## Task statement
Copy, exactly and without additions, every line in the records below from the one holding "Image resolution: width=1658" through the one holding "Tick the Users", both ends included.

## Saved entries
-=-=-=-=-

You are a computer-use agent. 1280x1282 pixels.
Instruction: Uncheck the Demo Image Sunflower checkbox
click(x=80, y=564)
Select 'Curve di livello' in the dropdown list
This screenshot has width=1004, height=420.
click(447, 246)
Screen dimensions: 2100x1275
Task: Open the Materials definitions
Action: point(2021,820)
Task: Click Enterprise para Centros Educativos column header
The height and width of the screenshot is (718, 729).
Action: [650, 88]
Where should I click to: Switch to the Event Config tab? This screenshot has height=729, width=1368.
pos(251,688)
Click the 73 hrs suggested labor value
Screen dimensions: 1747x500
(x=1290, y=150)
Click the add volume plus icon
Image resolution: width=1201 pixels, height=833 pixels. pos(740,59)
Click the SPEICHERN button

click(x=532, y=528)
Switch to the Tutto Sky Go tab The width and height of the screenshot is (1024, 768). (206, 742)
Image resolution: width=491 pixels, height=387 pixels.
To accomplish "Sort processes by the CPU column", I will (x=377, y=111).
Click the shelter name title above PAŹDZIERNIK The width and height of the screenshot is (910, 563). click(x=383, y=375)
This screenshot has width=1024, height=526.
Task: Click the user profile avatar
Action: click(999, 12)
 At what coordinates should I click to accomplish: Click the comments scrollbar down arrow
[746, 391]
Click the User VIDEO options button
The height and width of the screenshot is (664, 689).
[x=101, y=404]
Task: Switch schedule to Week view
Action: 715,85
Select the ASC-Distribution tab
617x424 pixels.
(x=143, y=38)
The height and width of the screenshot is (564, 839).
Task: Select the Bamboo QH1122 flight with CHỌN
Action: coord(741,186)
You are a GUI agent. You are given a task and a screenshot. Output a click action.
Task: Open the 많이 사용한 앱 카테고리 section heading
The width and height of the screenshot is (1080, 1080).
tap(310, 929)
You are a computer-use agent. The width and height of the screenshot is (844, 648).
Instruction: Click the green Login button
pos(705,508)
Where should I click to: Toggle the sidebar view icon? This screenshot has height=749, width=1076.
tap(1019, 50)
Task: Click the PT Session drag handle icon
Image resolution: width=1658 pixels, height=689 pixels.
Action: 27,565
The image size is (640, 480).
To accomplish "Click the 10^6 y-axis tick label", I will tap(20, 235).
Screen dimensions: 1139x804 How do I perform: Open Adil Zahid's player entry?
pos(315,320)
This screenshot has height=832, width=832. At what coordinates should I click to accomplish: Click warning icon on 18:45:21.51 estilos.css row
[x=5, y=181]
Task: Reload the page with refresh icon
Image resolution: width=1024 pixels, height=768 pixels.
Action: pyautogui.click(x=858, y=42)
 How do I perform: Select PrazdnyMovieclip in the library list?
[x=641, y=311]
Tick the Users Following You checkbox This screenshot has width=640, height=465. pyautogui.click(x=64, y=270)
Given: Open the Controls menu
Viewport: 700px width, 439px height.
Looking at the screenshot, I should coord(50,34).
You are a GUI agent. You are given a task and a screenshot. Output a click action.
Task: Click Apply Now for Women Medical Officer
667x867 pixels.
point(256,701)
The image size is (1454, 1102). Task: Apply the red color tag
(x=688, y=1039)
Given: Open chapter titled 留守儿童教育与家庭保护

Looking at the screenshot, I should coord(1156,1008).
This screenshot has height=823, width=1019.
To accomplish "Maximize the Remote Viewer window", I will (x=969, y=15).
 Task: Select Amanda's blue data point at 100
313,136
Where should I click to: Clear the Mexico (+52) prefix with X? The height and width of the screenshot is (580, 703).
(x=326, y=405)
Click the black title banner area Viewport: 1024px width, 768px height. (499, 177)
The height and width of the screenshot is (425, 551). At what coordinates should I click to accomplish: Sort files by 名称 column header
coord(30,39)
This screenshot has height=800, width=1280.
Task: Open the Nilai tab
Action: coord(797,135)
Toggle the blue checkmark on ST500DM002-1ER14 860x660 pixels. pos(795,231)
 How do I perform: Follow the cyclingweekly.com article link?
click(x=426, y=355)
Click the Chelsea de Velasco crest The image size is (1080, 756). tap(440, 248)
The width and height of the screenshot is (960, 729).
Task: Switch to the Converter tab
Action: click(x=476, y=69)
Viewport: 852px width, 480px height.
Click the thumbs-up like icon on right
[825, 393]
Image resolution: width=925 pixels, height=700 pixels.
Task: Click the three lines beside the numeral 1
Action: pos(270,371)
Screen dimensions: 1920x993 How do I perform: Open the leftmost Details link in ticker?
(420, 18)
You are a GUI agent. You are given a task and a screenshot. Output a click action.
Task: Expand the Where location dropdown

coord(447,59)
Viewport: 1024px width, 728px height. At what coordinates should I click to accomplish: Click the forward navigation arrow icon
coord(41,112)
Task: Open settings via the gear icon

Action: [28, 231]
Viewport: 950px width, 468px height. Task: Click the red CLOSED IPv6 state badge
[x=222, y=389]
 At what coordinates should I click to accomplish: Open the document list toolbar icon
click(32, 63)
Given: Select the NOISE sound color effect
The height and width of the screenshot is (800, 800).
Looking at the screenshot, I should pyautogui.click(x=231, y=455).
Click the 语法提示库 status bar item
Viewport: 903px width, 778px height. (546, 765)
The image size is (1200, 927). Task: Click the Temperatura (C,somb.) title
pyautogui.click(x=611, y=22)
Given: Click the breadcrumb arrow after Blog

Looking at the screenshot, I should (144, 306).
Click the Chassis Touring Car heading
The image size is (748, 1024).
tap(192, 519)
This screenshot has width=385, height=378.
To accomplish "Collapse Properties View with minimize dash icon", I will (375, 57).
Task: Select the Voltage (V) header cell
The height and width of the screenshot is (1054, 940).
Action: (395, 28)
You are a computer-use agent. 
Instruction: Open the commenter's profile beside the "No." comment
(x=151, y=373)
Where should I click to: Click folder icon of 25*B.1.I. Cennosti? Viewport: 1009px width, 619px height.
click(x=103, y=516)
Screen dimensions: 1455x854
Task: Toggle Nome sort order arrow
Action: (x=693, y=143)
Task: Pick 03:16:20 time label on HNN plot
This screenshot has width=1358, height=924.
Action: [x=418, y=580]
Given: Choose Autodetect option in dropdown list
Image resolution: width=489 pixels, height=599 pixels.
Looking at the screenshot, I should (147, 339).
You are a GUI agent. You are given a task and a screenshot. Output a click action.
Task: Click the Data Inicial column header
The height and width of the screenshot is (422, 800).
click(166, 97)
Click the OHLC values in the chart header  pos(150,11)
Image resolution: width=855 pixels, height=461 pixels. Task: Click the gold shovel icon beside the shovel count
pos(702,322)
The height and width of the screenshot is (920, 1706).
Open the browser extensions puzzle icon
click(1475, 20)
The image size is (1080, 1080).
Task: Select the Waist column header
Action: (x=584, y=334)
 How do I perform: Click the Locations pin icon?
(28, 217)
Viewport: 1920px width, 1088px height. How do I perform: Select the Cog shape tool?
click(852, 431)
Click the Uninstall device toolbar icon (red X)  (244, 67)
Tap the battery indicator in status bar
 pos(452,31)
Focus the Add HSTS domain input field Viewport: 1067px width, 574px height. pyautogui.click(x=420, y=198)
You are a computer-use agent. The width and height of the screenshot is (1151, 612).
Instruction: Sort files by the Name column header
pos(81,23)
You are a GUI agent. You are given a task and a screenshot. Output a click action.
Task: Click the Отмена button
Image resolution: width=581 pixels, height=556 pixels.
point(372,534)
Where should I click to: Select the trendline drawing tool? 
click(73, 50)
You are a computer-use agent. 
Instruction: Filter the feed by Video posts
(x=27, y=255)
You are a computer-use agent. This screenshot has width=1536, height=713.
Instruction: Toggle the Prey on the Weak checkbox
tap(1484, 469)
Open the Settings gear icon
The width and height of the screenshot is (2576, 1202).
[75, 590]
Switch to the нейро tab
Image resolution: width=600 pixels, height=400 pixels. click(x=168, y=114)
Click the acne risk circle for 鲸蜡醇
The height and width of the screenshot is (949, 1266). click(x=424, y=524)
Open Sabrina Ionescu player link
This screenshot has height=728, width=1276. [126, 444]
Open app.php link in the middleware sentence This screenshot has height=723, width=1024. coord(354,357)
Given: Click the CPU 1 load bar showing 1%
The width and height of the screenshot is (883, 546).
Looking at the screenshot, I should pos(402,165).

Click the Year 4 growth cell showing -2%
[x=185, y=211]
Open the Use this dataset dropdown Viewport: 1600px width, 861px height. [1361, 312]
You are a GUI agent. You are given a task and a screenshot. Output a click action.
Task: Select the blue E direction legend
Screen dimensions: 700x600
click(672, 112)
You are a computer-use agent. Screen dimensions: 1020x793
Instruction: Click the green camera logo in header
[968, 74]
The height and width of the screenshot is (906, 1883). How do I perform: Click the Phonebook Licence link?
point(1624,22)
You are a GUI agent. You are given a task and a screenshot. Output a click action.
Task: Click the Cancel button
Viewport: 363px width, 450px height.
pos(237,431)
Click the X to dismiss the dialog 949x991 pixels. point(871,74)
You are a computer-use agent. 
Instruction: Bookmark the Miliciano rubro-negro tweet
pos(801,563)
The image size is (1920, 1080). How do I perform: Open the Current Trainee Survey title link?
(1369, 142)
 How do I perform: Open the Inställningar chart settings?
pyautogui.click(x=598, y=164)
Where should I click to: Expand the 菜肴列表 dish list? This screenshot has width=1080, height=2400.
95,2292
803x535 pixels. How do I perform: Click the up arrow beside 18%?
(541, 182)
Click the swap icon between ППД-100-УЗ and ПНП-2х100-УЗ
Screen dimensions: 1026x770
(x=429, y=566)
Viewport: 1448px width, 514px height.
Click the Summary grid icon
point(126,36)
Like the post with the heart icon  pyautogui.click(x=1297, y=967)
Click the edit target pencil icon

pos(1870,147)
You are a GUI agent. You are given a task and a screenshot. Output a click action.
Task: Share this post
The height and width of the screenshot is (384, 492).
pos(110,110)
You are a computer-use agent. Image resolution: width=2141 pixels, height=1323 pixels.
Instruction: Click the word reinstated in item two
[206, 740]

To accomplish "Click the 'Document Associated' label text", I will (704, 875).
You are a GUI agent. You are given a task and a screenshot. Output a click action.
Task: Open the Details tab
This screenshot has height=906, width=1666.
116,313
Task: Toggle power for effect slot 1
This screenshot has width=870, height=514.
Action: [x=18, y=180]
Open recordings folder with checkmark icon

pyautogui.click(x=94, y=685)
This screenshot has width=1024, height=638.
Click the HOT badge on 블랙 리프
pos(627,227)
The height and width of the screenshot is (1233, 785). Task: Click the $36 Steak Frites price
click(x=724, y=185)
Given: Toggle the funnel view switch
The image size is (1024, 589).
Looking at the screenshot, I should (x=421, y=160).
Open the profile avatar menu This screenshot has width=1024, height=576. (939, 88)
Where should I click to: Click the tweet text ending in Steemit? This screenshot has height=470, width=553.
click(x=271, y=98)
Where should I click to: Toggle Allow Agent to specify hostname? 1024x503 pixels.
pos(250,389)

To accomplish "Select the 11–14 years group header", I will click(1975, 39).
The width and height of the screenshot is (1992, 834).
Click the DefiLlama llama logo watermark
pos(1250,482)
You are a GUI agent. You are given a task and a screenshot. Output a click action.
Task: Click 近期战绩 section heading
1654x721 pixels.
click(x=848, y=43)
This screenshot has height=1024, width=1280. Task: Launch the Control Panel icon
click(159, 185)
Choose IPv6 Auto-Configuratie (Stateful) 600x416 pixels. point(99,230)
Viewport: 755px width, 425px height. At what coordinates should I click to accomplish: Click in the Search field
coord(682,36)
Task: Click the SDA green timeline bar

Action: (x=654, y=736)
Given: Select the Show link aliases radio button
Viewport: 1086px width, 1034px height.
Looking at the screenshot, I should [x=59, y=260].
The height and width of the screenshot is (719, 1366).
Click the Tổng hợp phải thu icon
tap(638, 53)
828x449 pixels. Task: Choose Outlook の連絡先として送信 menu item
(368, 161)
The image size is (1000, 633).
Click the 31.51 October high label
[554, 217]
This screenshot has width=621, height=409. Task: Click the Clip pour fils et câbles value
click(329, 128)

-=-=-=-=-

## Answer to this exercise
Image resolution: width=1658 pixels, height=689 pixels.
Action: 27,565
The image size is (640, 480).
To accomplish "Click the 10^6 y-axis tick label", I will tap(20, 235).
Screen dimensions: 1139x804 How do I perform: Open Adil Zahid's player entry?
pos(315,320)
This screenshot has height=832, width=832. At what coordinates should I click to accomplish: Click warning icon on 18:45:21.51 estilos.css row
[x=5, y=181]
Task: Reload the page with refresh icon
Image resolution: width=1024 pixels, height=768 pixels.
Action: pyautogui.click(x=858, y=42)
 How do I perform: Select PrazdnyMovieclip in the library list?
[x=641, y=311]
Tick the Users Following You checkbox This screenshot has width=640, height=465. pyautogui.click(x=64, y=270)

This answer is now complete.